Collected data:
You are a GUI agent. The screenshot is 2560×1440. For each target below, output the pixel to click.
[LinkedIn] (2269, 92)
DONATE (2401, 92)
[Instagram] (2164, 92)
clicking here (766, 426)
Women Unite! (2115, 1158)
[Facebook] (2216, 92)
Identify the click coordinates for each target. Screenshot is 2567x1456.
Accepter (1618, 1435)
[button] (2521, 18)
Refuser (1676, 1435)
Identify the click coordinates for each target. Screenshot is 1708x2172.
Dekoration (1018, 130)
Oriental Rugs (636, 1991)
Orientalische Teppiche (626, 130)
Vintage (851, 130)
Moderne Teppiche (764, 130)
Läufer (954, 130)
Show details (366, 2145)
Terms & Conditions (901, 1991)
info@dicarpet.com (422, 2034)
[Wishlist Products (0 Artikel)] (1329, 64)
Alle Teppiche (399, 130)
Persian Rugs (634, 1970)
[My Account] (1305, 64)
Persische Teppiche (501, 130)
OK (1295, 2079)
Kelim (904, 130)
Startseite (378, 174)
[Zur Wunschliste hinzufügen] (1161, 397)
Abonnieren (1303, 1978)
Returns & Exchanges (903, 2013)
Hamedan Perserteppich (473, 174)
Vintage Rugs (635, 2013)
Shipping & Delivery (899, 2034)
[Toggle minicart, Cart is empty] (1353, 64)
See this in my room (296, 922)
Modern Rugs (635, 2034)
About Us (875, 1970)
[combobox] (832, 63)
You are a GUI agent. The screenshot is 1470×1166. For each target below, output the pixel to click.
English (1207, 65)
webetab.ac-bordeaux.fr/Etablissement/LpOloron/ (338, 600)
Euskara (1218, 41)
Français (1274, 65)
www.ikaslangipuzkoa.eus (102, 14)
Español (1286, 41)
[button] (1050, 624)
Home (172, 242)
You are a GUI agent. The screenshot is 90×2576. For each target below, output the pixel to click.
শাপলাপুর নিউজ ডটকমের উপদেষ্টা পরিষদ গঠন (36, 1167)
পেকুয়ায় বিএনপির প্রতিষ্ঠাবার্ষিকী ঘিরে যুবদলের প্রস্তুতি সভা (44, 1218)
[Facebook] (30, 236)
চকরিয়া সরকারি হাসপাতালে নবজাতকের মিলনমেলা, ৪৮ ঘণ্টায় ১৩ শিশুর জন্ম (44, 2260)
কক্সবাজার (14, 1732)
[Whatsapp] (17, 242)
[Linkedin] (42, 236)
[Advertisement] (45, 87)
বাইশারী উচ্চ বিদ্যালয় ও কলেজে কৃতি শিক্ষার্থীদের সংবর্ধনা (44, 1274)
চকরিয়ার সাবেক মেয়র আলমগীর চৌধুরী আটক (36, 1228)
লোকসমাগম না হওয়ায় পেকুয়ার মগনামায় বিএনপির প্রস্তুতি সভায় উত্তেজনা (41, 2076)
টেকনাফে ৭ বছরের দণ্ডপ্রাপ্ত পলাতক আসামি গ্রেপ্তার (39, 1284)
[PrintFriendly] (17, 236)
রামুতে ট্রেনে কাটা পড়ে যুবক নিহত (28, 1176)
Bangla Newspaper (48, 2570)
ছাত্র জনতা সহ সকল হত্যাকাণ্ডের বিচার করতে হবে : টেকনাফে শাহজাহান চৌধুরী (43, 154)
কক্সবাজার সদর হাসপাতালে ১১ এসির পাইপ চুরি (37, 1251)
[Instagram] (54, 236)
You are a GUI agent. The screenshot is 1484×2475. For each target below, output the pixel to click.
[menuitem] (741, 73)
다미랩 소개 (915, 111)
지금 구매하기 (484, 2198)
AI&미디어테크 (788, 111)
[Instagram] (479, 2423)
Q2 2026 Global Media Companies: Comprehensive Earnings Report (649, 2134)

Exercise objective: From the data above, gather every line that includes the word "coordinates".

Answer box:
Identify the click coordinates for each target. Screenshot is 2567x1456.
Identify the click coordinates for each target. Screenshot is 1708x2172.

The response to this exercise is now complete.